Still, what it all boils down to is expectations. The first three Jurassic Park films have conditioned audiences to expect certain things from the franchise; and Jurassic World plays happily within those well-established boundaries, finding that blockbuster balance between action and comedy. Even with its missteps, which include an egregious overabundance of one-liners and an utterly implausible romantic subplot, Jurassic World still manages to captivate. And that's saying a lot, especially considering that we're already over two decades removed from the movie that started it all.

It's hard to imagine another movie looking any better than Jurassic World does on Blu-ray. Colors, especially the greens of the island's lush foliage, are impressively saturated; black levels and contrast excel; and the entire image is awash in a very filmic layer of grain, with more than enough fine detail present to make every last scale on the dinosaurs' skin visible. As for the audio treatment, the movie's DTS-HD Master Audio 7.1 soundtrack is a clear winner as well, being both powerful and nuanced enough to not only make viewers quiver at the sound of the Indominus Rex's vicious roars, but to also immerse them in the ambient noises of the jungle's smaller, less lethal inhabitants.

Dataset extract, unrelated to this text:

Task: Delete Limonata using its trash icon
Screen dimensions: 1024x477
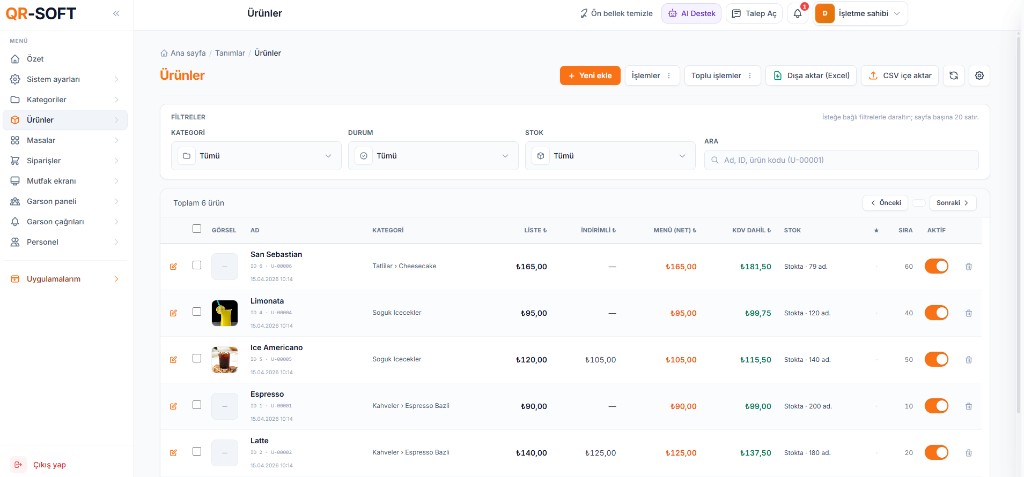Action: click(x=967, y=313)
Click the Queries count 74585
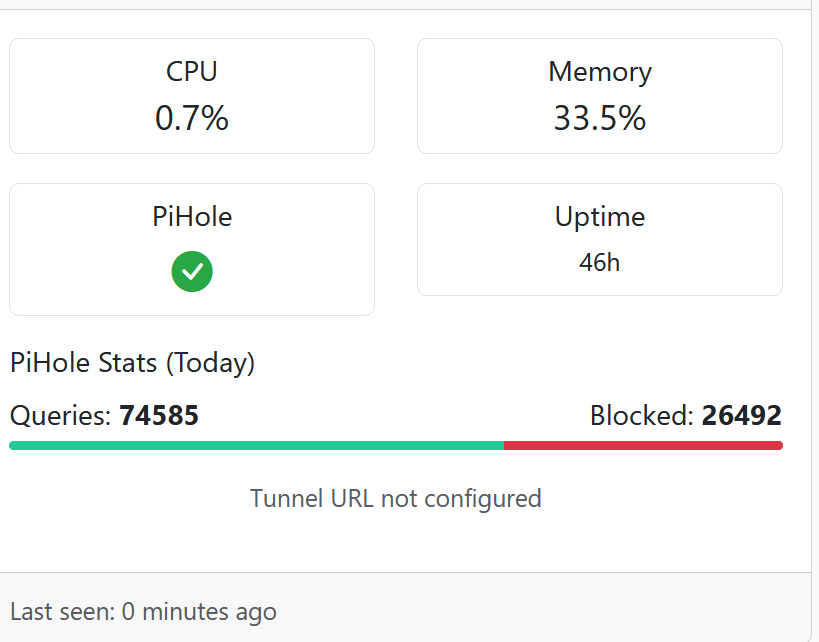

Universal's Blu-ray release comes in two distinct flavors (a three-disc 3D combo pack and a two-disc 2D combo pack), both of which include a DVD, an iTunes/UltraViolet digital copy and the following Blu-ray extras:

  • Deleted Scenes (6:08) - Seven deleted scenes in total.
  • Chris & Colin Take on the World (8:57) - Star Chris Pratt and Co-Writer/Director Colin Trevorrow interview each other, discussing such things as specific scenes from the movie, as well as their favorite moments and memories from the previous three Jurassic Park films.
  • Welcome to Jurassic World (29:52) - Colin Trevorrow and Executive Producer Steven Spielberg give viewers some insight into the making of Jurassic World, touching on everything from the story's themes and ideas, to its script, the shooting process, the stunt work and even the animatronic puppetry that helped bring the film to life.
  • Dinosaurs Roam Once Again (16:29) - A look at the creation of the dinosaurs of Jurassic World, from the visual effects and the stunts, to the dinosaur designs and the creation of specific scenes, such as the Pteranodon and Dimorphodon attack sequence.
  • Jurassic World: All-Access Pass (10:11) - Chris Pratt and Colin Trevorrow give viewers a behind-the-scenes look at the making of the movie, taking turns commenting on Owen Grady as a character, the research Pratt did for his role, the Gyrosphere ride, the "Zero Dark Raptor" sequence and the film's climax.
  • Innovation Center Tour with Chris Pratt (2:01) - Chris Pratt gives viewers a tour of Jurassic World's Visitor Center, with the help of Colin Trevorrow and Production Designer Edward Verreaux.
  • Jurassic's Closest Shaves - Presented by Barbasol (3:00) - A compilation of some of the tensest, most action-packed moments of dinosaur action from all four Jurassic Park movies

Jurassic World is available from Universal Studios Home Entertainment as of October 20th, 2015. The Blu-ray features English DTS-HD Master Audio 7.1, Spanish and French DTS 5.1, and English Dolby Digital 2.0 Descriptive Audio tracks. Subtitles are presented in English SDH, Spanish and French. The total runtime is 2 Hrs. 5 Mins.

* Reviewer's note: Portions of this Blu-ray review were adapted from my original review of the theatrical release, published on June 12th, 2015.